The four major shareholders offered to give the Panel enforceable
undertakings under section 31T of the Act that they would not
exercise their voting rights at TrustPower’s meeting. The Panel
accepted these undertakings as an efficient way to deal with its
concerns while allowing the buyback transaction to proceed in
accordance with its contractual timetable.
Future buyback offers
This was the first time the Panel had intervened in a buyback
transaction carried out under the buyback class exemption. The
Panel’s determination settled the procedure for buyback offers
involving shareholder approval under the buyback class
exemption. The shareholder meeting to approve the potential
increases in voting control must be held before the buyback offer
is made to shareholders. Shareholders who wish to increase their
control percentages must disclose their intention before the
meeting takes place. This enables the notice of meeting and the
independent adviser’s report to be prepared on a proper basis.

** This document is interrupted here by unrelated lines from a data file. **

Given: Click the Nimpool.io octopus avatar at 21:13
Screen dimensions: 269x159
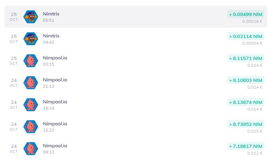Looking at the screenshot, I should click(x=31, y=83).
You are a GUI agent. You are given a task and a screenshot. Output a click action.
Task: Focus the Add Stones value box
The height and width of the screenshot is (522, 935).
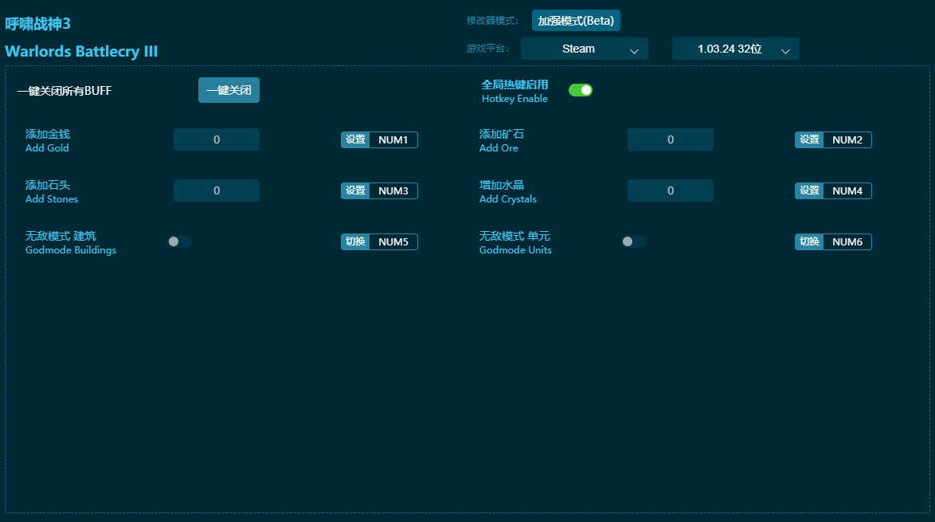point(217,190)
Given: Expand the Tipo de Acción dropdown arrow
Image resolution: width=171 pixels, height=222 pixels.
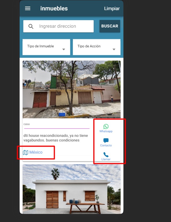Looking at the screenshot, I should point(114,49).
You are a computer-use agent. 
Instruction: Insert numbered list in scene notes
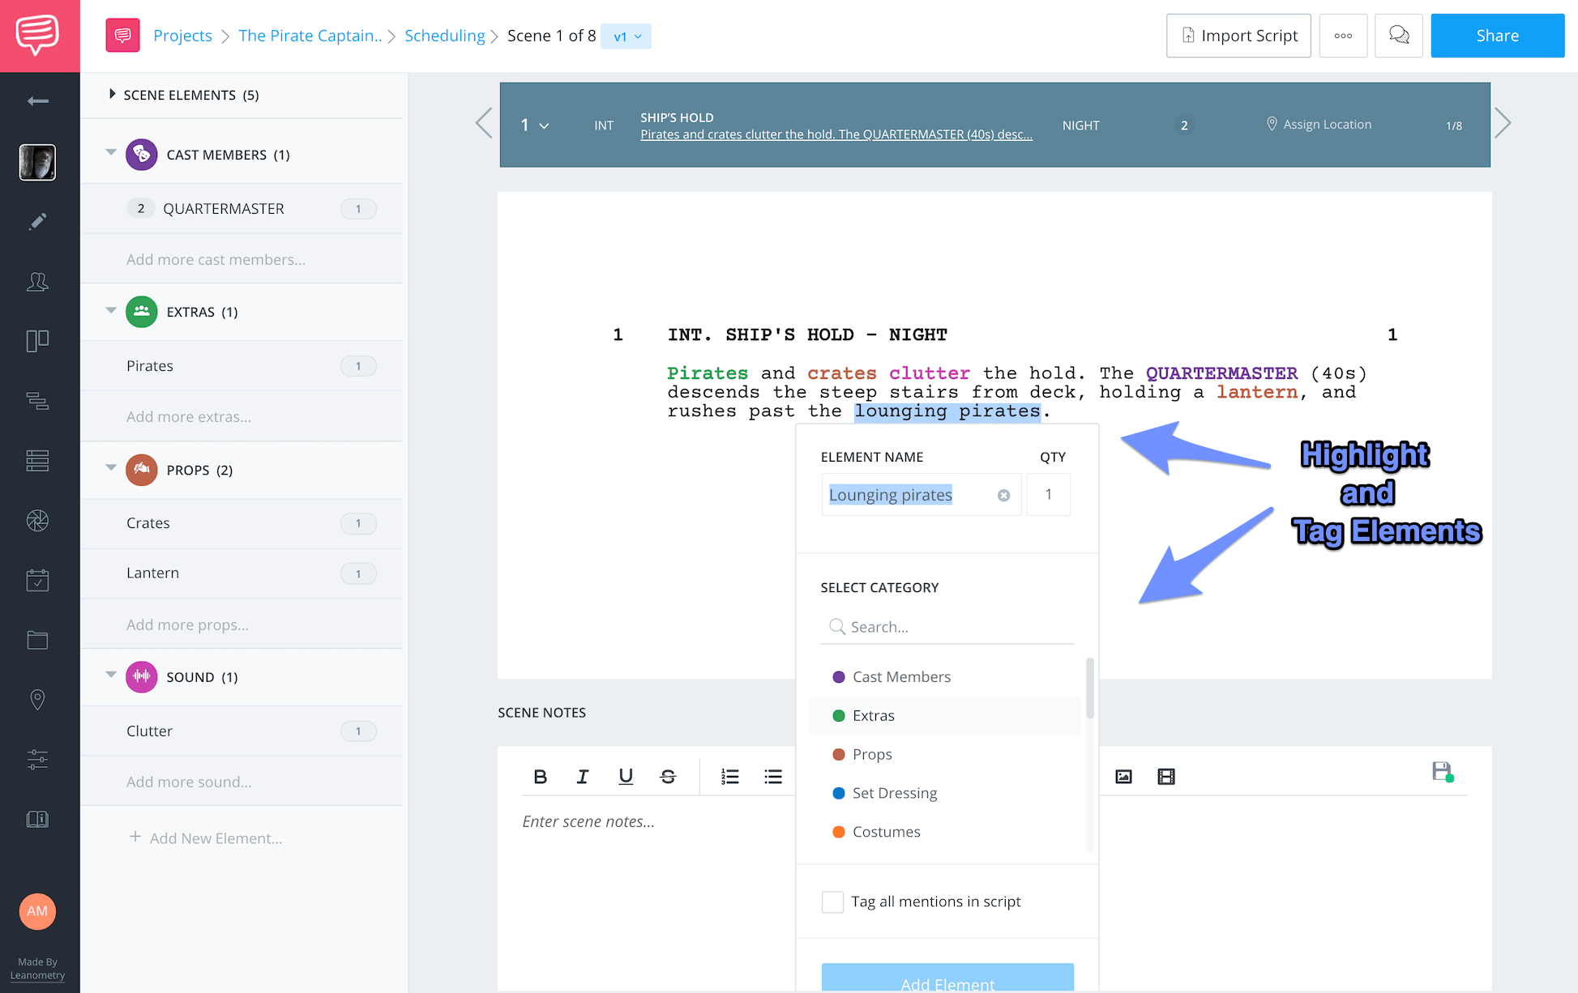click(729, 777)
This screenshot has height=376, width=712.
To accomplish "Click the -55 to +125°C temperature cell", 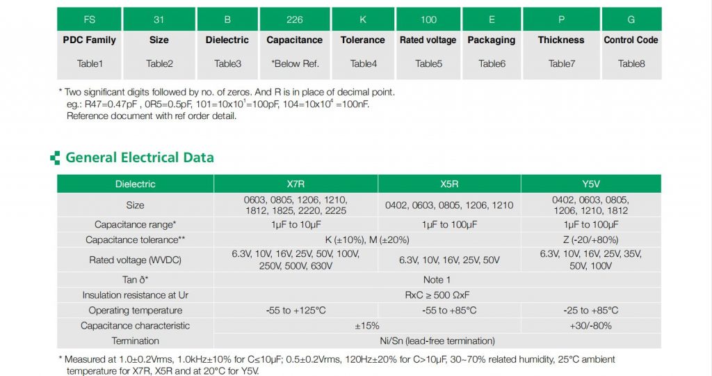I will pos(296,311).
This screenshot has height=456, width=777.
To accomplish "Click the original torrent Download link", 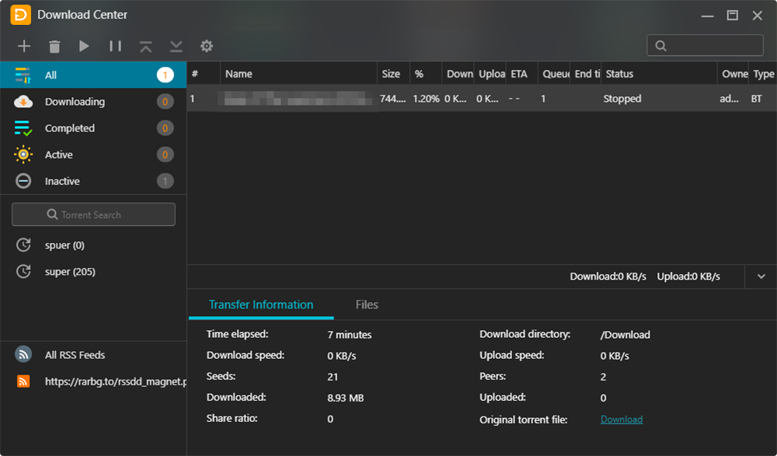I will 621,419.
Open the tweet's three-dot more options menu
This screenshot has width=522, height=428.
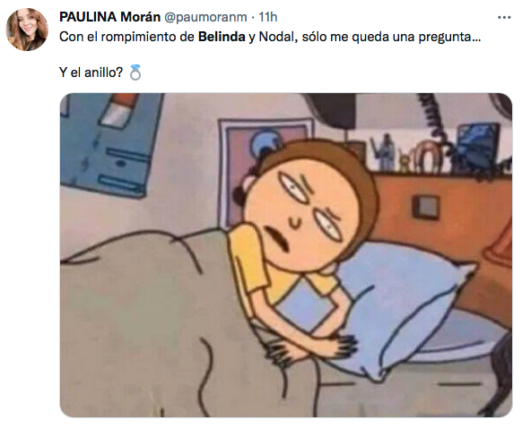click(x=504, y=18)
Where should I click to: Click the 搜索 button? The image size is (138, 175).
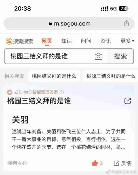[120, 56]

The need for the type of exemption granted to TrustPower should
not arise in the future.
Rule 6(2) – Associates
DESIGNER TEXTILES (NZ) LIMITED – GOULD HOLDINGS
LIMITED
Rule 6(2) has provisions designed to ensure that the fundamental
rule is not defeated by the manner in which company
shareholdings are structured.
Designer Textiles (N.Z.) Limited (DTL) is a Code company. Its
major shareholder is Gould Holdings Limited (GHL), an
investment company controlled by Mr George Gould, with a
24.69% stake.
Mr Gould has had a long association with the Rutherford family.
In the latter part of 2002 the members of the Rutherford family
sold their investment company, Amuri Securities Limited (ASL) to
GHL in exchange for shares and convertible notes in GHL.
After Mr Gould had subscribed some additional capital in GHL
the Rutherford family held 21.24% of GHL while Mr Gould,
through a separate company Gould Investments Limited (GIL),
held 78.76%.
The Panel was concerned that the Rutherford family interests may
have joined Mr Gould in “holding or controlling” GHL’s 24.69%
stake in DTL in breach of the Code. The issue was the effect of
rule 6(2)(b) which states that if:
(b) a person or persons together hold or control voting rights and
another person joins that person or all or any of those persons in
the holding or controlling of those voting rights as associates, the
other person is deemed to have become the holder or controller
of those voting rights:
To come within rule 6(2)(b) the Rutherfords first had to have
joined Mr Gould/GIL in the control of GHL and therefore the control of GHL’s shareholding in DTL.